Chinese Intelligence Pivots to Fake Whistleblower Operations Against Journalists
A sophisticated Chinese government-linked campaign has been identified that deploys fabricated whistleblower personas to target investigative journalists — particularly those working on cross-border financial crime and human rights stories. Rather than direct phishing, the operation cultivates trust over extended periods by presenting convincing document leaks and insider narratives before delivering malicious payloads or extracting information about sources and methods. The tactical shift is notable: it weaponises the very workflows that journalists rely on for source protection, making standard indicators of compromise largely irrelevant. Organisations supporting press freedom and investigative outlets need to brief their teams that the threat model now explicitly includes long-game social engineering, not just inbox attacks.

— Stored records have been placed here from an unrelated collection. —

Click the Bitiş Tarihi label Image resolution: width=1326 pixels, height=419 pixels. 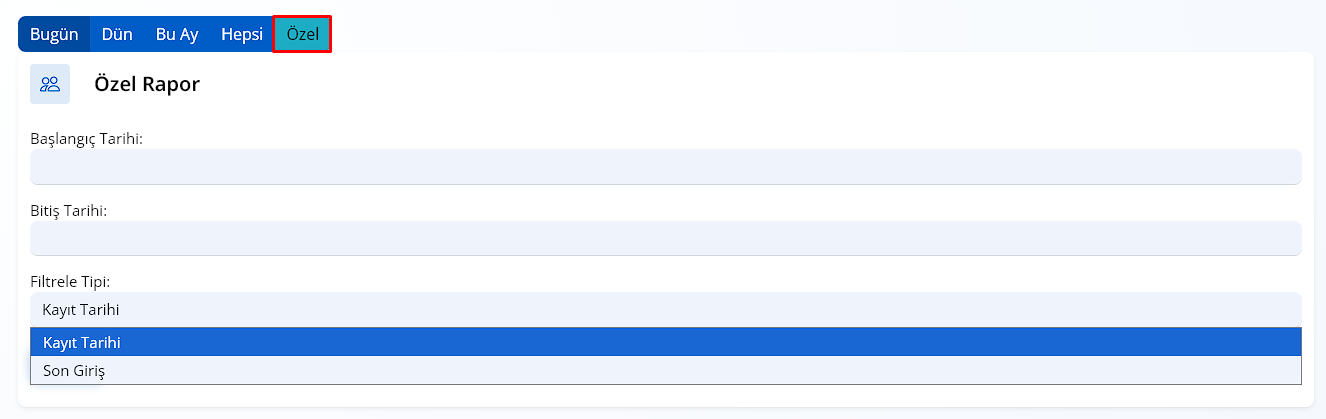pos(69,211)
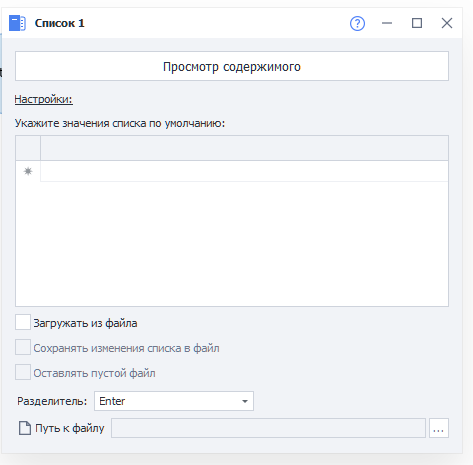Close the Список 1 dialog
Viewport: 473px width, 465px height.
click(447, 23)
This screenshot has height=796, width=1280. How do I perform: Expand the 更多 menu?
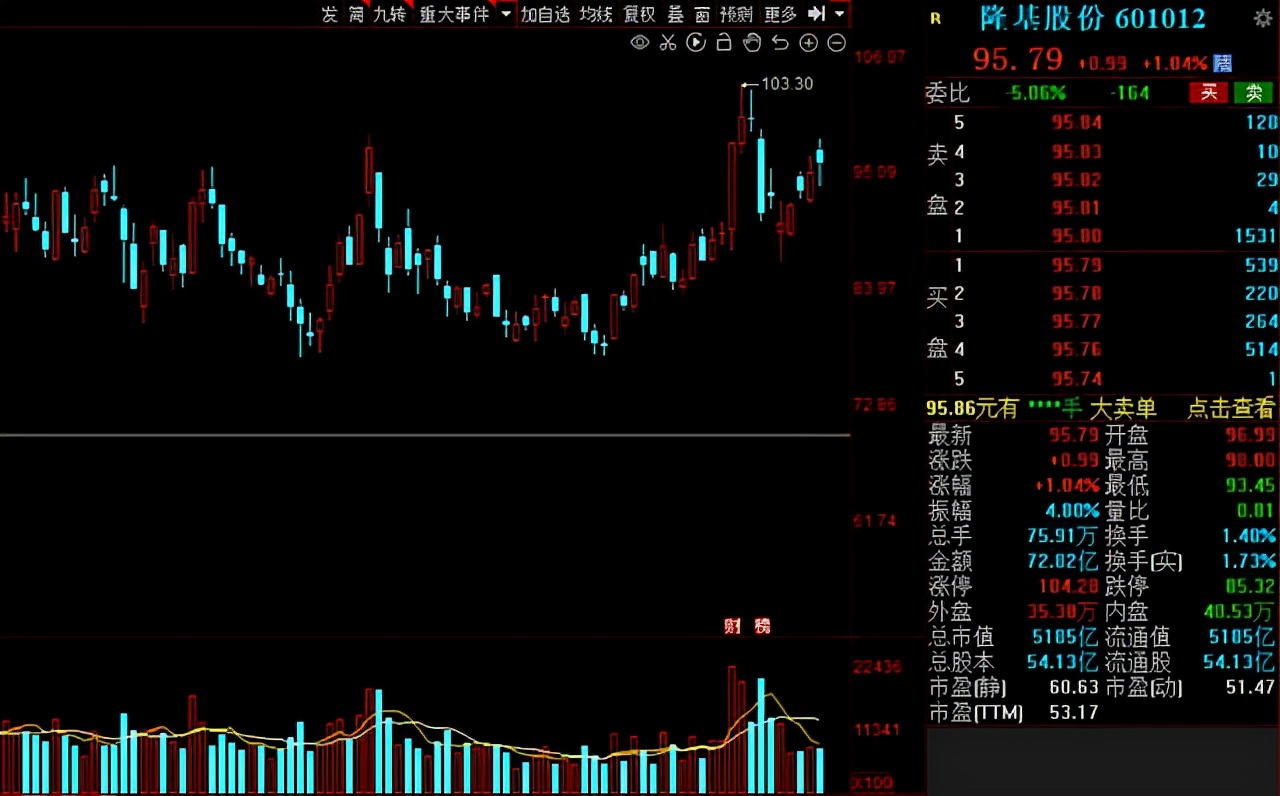780,14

Deepfake CFO Nearly Costs Company $100,000 in Real-Time BEC Attack
A finance professional has detailed how they came within moments of wiring $100,000 after participating in what appeared to be a legitimate video call with their CFO — who was, in fact, a real-time deepfake. The account illustrates a maturation of business email compromise tactics: attackers are no longer relying solely on spoofed emails but are now deploying live synthetic video during calls to add a layer of apparent authenticity that bypasses standard "call to verify" controls. This attack pattern is emerging as a direct counter to the verbal-confirmation defences many organisations adopted after earlier BEC waves. Practitioners should evaluate whether existing callback verification procedures actually hold up when the video feed itself is the vector, and consider establishing out-of-band authentication codewords for high-value financial authorisations.


Schrödinger's Feed

The "harvest now, decrypt later" threat model has been theoretical background noise for years — but it deserves a sharper look right now. Adversaries are actively intercepting and stockpiling encrypted communications today, banking on the assumption that sufficiently powerful quantum hardware will eventually crack current asymmetric encryption. New research into fourth-order quantum effects ("quadsqueezing") demonstrates that researchers are unlocking quantum behaviours previously considered too elusive to be practically useful, suggesting the capability curve may not be as linear as comfortable timelines assume. Meanwhile, the window to migrate critical systems to NIST-standardised post-quantum algorithms is narrowing — particularly for data with long confidentiality requirements. Practitioners protecting sensitive communications with a multi-year shelf life should treat PQC migration as an active programme, not a roadmap item.


/dev/random

Spotify has begun rolling out "Verified" badges to distinguish human artists from AI-generated ones — which is either a reassuring act of transparency or a quiet admission that without the badge, you genuinely cannot tell. The move puts Spotify in the unusual position of acting as an authenticity arbiter for creative output, a role that until recently belonged to, say, record labels or human ears. One can only assume the verification process is more rigorous than the one that let 123456 protect 64 million people. The real question is whether the AI artists will eventually start disputing the badges through automated DMCA claims.